> [Assigned task]:
From the listing below, set down exactly the lines between the one holding "Open the hamburger menu icon" and the one holding "The height and width of the screenshot is (708, 1386).", inclusive. No other line is wanted.

Segment Start: Material to process

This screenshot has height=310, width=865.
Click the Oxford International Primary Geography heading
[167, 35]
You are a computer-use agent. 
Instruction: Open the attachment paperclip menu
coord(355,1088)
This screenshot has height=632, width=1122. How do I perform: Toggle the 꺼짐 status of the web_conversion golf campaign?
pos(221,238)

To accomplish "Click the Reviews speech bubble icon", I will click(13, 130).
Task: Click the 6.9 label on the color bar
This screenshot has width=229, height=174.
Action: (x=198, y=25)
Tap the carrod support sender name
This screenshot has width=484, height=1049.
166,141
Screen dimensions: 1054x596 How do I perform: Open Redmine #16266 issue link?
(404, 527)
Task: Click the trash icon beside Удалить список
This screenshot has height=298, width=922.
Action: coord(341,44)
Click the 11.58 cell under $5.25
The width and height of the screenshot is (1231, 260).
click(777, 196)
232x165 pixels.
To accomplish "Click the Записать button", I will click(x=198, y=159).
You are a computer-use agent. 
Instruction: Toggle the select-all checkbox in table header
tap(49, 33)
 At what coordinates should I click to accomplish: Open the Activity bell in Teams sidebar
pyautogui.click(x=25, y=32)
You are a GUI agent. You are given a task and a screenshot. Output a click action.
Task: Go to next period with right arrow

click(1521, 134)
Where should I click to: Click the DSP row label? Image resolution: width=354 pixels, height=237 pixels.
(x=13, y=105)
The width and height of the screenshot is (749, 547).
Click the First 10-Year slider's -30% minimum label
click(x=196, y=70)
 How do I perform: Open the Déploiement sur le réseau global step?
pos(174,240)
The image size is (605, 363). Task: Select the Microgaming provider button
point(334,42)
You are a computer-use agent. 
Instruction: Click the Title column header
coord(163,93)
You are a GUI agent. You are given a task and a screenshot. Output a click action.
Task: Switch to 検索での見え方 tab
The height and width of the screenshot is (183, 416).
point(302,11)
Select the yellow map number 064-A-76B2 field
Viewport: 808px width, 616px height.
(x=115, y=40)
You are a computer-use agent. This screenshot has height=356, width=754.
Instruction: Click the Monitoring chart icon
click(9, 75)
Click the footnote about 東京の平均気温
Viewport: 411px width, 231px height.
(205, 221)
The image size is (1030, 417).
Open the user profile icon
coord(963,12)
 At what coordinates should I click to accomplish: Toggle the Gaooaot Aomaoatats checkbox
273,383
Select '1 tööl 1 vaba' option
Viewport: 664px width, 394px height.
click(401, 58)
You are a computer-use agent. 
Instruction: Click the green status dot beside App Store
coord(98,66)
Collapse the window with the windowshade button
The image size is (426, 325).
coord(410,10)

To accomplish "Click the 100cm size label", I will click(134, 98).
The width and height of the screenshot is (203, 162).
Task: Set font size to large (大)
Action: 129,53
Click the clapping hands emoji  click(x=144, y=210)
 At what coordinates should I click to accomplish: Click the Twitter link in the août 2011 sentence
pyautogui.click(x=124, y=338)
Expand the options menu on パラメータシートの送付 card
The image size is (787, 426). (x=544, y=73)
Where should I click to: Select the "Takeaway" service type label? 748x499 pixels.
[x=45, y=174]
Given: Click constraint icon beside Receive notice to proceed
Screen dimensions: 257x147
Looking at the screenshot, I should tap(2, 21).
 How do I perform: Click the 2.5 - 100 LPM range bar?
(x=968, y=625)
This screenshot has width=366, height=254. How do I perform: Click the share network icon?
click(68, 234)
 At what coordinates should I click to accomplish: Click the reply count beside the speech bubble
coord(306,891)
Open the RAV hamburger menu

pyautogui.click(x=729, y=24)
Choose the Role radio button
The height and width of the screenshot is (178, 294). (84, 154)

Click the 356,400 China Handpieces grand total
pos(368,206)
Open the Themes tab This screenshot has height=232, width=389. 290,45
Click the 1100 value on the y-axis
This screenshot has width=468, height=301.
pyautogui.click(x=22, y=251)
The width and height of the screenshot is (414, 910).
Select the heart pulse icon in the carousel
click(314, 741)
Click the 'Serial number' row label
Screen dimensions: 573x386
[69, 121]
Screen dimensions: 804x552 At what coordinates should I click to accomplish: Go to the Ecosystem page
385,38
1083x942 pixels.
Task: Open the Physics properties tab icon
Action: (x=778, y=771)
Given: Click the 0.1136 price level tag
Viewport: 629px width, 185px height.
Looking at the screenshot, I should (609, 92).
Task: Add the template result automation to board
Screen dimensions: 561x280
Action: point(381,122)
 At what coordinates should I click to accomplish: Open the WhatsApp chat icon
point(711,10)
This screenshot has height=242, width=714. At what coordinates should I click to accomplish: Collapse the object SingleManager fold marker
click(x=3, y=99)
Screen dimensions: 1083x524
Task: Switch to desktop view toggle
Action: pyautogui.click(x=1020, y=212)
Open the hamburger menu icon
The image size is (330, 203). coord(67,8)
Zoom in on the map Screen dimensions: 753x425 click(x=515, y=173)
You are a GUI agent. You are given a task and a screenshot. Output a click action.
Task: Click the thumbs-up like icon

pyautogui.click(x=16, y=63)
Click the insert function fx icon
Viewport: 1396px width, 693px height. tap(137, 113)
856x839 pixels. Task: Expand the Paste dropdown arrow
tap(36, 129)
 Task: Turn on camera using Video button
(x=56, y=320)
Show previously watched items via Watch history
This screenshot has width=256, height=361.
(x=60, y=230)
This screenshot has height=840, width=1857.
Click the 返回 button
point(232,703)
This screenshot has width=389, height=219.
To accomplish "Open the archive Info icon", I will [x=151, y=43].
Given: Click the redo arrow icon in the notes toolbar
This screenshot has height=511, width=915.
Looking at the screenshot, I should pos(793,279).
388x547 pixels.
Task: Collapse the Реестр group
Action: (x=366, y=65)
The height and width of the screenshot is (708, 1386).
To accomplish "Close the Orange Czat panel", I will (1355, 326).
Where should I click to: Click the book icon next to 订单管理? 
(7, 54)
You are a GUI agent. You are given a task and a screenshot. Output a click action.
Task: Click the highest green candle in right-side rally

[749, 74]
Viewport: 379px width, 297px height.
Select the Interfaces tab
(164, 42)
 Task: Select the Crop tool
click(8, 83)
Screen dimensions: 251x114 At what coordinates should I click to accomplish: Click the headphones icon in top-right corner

Segment End: Material to process

> [Answer box]:
Open the hamburger menu icon
The image size is (330, 203). coord(67,8)
Zoom in on the map Screen dimensions: 753x425 click(x=515, y=173)
You are a GUI agent. You are given a task and a screenshot. Output a click action.
Task: Click the thumbs-up like icon

pyautogui.click(x=16, y=63)
Click the insert function fx icon
Viewport: 1396px width, 693px height. tap(137, 113)
856x839 pixels. Task: Expand the Paste dropdown arrow
tap(36, 129)
 Task: Turn on camera using Video button
(x=56, y=320)
Show previously watched items via Watch history
This screenshot has width=256, height=361.
(x=60, y=230)
This screenshot has height=840, width=1857.
Click the 返回 button
point(232,703)
This screenshot has width=389, height=219.
To accomplish "Open the archive Info icon", I will [x=151, y=43].
Given: Click the redo arrow icon in the notes toolbar
This screenshot has height=511, width=915.
Looking at the screenshot, I should pos(793,279).
388x547 pixels.
Task: Collapse the Реестр group
Action: (x=366, y=65)
The height and width of the screenshot is (708, 1386).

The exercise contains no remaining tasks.